Bigger jacks add hydraulics into the mix to provide even more mechanical advantage.
I should have mentioned it was a scissor jack I used and I pumped about 10-15 times before the wheel was clear enough off the ground to enable me to change it.
Some jacks use a lever, like the one friedo describes, and you have to pump the lever handle many times to move the car little by little. Other jacks use a screw, and you usually have to crank the handle a lot to get similarly small movement by the car.
In either case, you’re using a “simple machine” (lever or screw) to increase your power.
As said earlier, this type of jack uses a screw to gain a mechanical advantage, instead of a lever.
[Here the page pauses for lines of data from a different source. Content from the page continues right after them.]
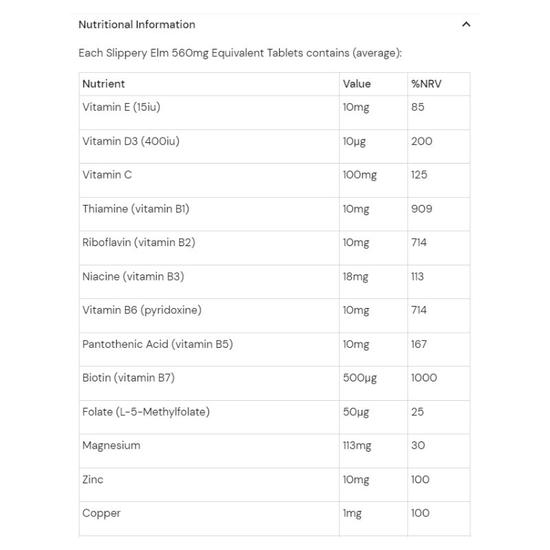
Task: Collapse the Nutritional Information chevron
Action: click(466, 24)
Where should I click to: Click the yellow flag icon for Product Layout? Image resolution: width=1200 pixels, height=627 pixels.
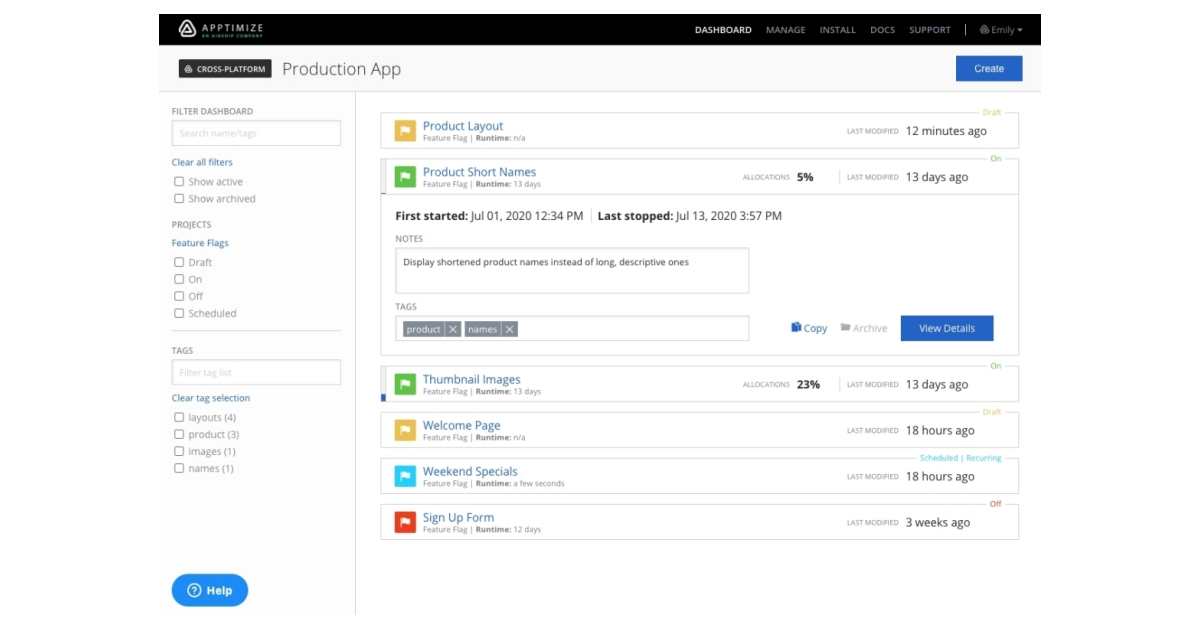[x=405, y=131]
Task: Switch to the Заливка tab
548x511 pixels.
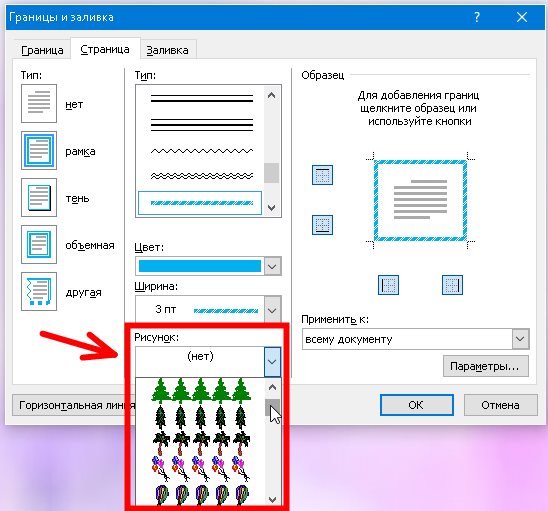Action: pyautogui.click(x=167, y=50)
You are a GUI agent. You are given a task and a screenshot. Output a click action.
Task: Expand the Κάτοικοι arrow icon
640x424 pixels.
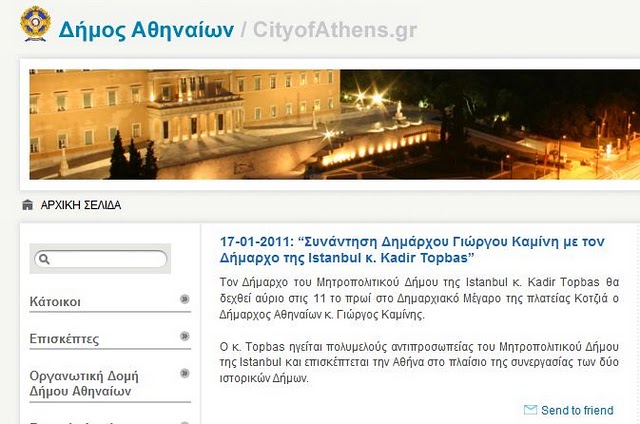point(185,299)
And I don’t think a screw is considered a simple machine, but it is based off a simple machine…the wedge. (A knife is also basically just a wedge.)
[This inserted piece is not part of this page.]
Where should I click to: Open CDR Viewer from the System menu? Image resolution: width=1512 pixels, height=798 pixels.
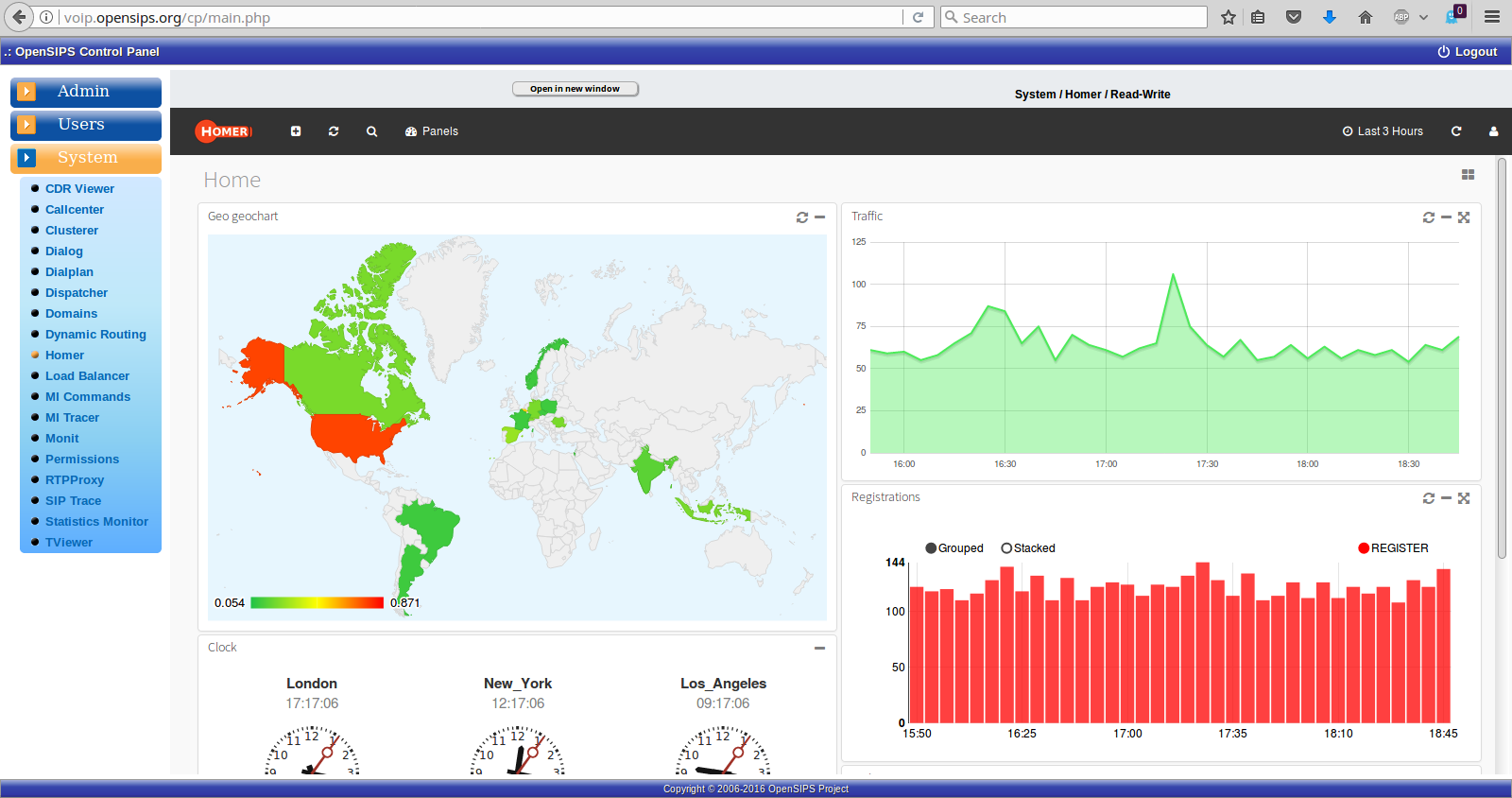[x=79, y=189]

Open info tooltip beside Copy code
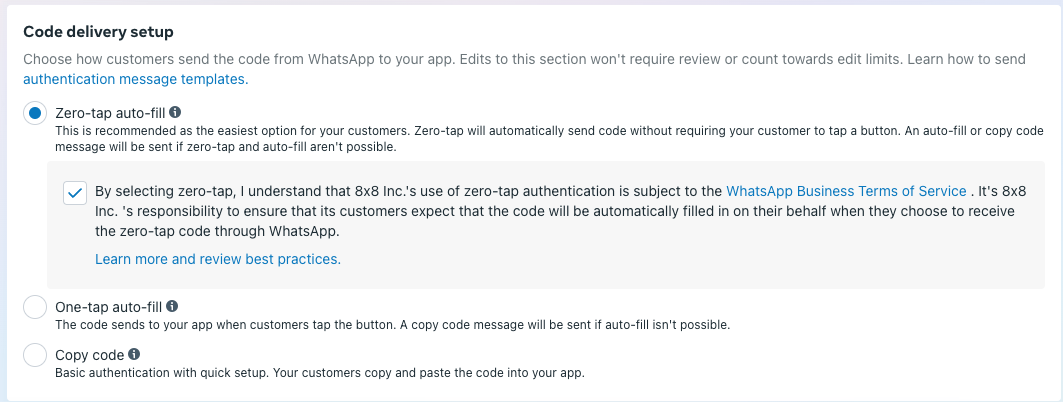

ETA: I guess I was wrong, a screw is a simple machine.
Usually it’s pretty simple. You just wait until they’re stopped at a light, you walk up and point your gun right at them and say “this is a car-jack.” Most people give up as soon as they see a gun.
If I recall my high school physics, there are six simple machines: the inclined plane, wedge, and screw; and the lever, wheel and axle, and pulley.
So you could also lift your car with a block & tackle (pulleys), or by pushing it up a long, low ramp (inclined plane) but that wouldn’t be quite as convenient.
You remember your class correctly, but unfortunately, your class was wrong. Most science texts from high school down just parrot what every other text of the same level says, without regard to whether it’s right or wrong. Several of the textbook “simple machines” are actually the same thing, but there are also many other machines which can’t be broken down to the textbook six. Even recognizing that the inclined plane, wedge, and screw are all the same, as are the lever and the wheel, I could still probably come up with a dozen or more truly distinct simple machines.
To the OP, think of how far you moved that handle, compared to how far your car moved upwards. The ratio of those two distances is the same (neglecting friction and other inefficiencies) as the ratio of the force you exerted to the force the jack exerted.